MERRITT, Circuit Judge.

Medicare costs are rising. In 1980, Congress enacted the Medicare Secondary Payer Act (the Act) to counteract the growth of these costs. Before the Act, Medicare paid for all medical treatment within its scope and left private insurers merely to pick up whatever expenses remained. The Act inverted that system; it made private insurers covering the same treatment the “primary” payers and Medicare the “secondary” payer. This case involves the proper construction of the Act. At stake is who should bear the cost of kidney dialysis treatment—private insurers, healthcare providers, or Medicare—and the proportionate responsibility of each.

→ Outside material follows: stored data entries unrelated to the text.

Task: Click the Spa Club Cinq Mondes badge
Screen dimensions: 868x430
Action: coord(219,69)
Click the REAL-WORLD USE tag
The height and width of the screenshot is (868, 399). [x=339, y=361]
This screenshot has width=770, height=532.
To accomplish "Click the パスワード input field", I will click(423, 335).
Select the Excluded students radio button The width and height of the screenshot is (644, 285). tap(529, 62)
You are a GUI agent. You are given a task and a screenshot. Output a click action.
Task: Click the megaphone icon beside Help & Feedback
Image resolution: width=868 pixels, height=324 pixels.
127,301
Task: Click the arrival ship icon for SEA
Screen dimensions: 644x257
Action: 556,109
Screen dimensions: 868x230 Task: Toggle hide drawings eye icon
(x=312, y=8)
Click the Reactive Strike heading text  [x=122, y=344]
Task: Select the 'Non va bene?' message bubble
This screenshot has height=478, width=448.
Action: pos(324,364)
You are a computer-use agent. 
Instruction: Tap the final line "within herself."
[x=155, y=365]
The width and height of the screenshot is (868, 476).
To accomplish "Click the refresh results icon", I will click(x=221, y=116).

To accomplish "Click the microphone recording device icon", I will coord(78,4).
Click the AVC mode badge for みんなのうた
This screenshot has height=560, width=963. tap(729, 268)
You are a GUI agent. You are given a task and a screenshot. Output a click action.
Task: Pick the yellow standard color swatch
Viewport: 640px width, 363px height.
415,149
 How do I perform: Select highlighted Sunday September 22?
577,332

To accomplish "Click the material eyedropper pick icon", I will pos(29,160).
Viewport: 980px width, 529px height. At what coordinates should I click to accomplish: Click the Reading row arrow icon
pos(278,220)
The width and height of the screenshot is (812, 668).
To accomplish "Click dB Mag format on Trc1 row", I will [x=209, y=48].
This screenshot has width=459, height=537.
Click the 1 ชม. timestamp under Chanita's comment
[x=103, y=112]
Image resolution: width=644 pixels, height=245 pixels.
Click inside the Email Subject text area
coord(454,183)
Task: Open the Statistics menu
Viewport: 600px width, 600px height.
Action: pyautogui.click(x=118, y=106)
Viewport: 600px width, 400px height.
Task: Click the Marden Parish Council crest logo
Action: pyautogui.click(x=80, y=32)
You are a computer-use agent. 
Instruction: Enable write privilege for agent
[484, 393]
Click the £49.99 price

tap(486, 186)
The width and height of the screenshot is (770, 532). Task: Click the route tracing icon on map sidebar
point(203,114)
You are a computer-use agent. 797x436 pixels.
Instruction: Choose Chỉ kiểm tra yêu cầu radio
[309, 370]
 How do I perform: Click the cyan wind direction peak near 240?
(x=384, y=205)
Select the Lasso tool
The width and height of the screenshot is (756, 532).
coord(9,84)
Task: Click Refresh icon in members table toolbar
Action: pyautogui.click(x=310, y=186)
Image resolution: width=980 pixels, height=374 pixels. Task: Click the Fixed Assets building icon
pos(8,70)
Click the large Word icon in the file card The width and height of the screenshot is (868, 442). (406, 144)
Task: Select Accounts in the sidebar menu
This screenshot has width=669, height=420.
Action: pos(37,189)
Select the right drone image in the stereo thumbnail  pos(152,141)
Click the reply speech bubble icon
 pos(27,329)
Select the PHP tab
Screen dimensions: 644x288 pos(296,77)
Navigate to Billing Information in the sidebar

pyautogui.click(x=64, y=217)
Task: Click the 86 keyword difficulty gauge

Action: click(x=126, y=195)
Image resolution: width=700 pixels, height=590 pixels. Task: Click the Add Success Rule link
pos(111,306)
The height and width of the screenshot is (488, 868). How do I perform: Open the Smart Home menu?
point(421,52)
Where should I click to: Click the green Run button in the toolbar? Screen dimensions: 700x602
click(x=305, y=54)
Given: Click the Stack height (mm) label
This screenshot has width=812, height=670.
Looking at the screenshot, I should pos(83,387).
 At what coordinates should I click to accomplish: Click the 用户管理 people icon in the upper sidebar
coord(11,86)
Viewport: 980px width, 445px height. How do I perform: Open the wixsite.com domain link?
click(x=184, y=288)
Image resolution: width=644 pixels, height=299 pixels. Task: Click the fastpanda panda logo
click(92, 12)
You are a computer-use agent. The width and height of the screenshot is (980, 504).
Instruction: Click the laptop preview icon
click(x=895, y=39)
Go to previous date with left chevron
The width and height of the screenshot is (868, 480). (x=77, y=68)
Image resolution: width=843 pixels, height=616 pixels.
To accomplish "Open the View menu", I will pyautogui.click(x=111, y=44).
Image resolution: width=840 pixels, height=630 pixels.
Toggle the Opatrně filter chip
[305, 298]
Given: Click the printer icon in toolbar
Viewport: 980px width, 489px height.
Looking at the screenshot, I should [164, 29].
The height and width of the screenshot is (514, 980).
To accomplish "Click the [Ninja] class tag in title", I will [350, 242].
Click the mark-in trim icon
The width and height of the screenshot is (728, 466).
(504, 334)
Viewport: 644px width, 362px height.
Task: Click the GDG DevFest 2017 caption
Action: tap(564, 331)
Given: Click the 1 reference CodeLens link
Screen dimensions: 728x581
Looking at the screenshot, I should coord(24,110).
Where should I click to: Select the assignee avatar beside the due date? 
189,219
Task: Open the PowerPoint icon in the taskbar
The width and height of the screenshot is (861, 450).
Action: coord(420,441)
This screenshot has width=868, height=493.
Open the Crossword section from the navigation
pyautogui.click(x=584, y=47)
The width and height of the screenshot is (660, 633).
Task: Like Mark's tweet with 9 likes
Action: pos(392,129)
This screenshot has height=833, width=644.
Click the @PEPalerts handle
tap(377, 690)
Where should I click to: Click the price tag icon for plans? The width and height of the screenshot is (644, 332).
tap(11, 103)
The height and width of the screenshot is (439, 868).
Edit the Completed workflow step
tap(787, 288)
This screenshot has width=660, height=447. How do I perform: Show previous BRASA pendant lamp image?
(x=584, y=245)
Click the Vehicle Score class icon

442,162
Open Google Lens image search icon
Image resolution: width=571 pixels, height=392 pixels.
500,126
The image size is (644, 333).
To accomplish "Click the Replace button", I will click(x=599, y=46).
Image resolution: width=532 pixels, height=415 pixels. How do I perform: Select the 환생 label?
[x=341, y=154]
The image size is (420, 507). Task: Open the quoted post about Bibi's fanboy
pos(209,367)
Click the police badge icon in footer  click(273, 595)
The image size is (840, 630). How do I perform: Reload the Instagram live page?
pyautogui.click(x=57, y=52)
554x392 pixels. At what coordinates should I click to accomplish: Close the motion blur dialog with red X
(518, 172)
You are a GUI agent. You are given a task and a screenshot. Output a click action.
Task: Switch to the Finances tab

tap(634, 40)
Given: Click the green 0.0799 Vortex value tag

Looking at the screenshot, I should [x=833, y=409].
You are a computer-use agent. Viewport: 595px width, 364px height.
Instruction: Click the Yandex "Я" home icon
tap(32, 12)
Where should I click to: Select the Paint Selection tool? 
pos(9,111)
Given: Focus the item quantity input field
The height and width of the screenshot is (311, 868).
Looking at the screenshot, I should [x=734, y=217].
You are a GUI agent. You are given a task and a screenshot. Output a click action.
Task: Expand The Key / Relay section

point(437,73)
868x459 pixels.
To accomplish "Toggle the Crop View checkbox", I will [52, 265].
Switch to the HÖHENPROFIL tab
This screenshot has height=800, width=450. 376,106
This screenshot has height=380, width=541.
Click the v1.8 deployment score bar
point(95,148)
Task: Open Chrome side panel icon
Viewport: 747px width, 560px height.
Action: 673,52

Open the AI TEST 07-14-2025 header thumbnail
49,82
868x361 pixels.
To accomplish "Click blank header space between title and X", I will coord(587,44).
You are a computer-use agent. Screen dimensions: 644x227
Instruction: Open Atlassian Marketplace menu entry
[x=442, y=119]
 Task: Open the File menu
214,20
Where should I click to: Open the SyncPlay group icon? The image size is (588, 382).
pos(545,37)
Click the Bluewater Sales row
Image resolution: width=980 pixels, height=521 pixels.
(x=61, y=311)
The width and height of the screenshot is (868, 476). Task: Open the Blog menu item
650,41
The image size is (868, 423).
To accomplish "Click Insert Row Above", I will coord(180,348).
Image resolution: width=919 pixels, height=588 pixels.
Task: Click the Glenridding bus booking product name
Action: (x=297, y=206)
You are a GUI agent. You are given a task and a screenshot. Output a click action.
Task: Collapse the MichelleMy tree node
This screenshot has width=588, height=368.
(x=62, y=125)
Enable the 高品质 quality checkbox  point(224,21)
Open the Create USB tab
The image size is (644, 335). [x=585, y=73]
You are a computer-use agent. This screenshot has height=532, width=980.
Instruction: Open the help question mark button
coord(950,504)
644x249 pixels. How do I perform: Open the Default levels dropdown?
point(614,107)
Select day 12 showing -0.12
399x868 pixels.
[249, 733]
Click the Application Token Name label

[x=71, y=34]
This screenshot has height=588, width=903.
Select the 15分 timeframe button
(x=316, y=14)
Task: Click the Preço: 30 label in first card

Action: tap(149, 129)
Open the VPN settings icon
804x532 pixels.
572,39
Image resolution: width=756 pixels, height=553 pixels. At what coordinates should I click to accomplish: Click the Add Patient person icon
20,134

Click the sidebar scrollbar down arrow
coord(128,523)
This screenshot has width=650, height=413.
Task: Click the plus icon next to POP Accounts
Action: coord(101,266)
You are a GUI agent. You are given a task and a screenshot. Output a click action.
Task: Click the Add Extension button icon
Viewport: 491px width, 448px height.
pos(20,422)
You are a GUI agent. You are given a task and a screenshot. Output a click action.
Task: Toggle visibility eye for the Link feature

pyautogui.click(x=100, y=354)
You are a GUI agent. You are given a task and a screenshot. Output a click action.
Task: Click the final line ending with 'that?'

Three questions are presented. First, can a “group health plan” (a type of private insurer employers often use) immediately deny coverage to one of its insureds simply because that person became eligible for Medicare after being diagnosed with end-stage renal disease (a chronic kidney disease)? Looking to the text and purpose of the Act, we hold that a group health plan cannot.1

Second, when a group health plan violates the Act, what is the remedy for injured healthcare providers like plaintiff? If the “group health plan” fails to pay a provider “promptly,” then Medicare can step in and make a temporary payment on behalf of the delinquent private insurer.2 For this situation, the Act also contains a private cause of action that permits a private party, such as a healthcare provider, to sue the private insurer. 3 Pointing to a different provision in this convoluted statute, several federal courts (including the district court below in this case) have held that in order for a private insurer to be liable under the private cause of action, the private insurer's responsibility to pay must also be “demonstrated” (e.g., via a prior judgment or settlement) prior to the litigation.4 Some of those courts found that an existing contract for the insurer to pay the provider is insufficient. We reject that interpretation. After engaging in a close reading of the Act's tortuous text and studying its amendment history, we believe that the Act's “demonstrated responsibility” provision serves as a limitation only in a very specific situation: when Medicare seeks reimbursement for medical expenses caused by tortfeasors. Thus, we hold that a healthcare provider need not previously “demonstrate” a private insurer's responsibility to pay before bringing a lawsuit under the Act's private cause of action.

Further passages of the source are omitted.